Selected shows include British Museum (London), The New Art Gallery, (Walsall, UK) and Hales Gallery (London). Wilbraham's work is included in various private and public collections including the International Collage Center (US), British Museum (UK), UBS (UK), Fidelity (UK), C12 (US) and Oxford University (UK).
- "Jane Wilbraham," Hale's Gallery, Web, 2013
SBMA CURATORIAL LABELS
BORN 1967, SHROPSHIRE, ENGLAND
LIVES AND WORKS IN LONDON
Jane Wilbraham questions systems of value and labor through her materials and methods. In 2008, having returned for a time to rural Shropshire in the English Midlands, the artist was drawn to the region’s folk art, and began to research traditional crafts such as whittling.
In (The long arm of) Captain Swing, Wilbraham merges her interest in carving with historical protests, namely the Swing riots of 1830. Rural workers wrote threatening letters to landowners whose threshing machines were replacing human labor, and signed them with the name of their invented leader “Captain Swing.”

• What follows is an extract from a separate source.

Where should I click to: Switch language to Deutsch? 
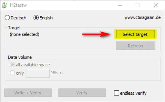coord(7,18)
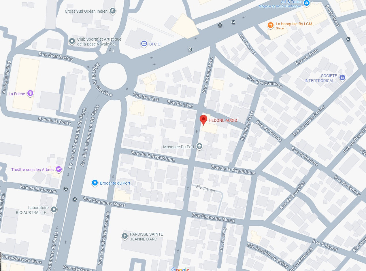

Nothing Left to Make combines traditions of chain-making with motifs found in lovespoons — hand-carved tokens of affection used in courting rituals in Wales and parts of Northern and Eastern Europe. The watercolor Crushed makes reference to the economic history associated with oyster shells embedded in the streets of London. While more readily associated with wealth today, oysters were inexpensive in the nineteenth century and their shells were tossed onto the ground by people eating them on the streets.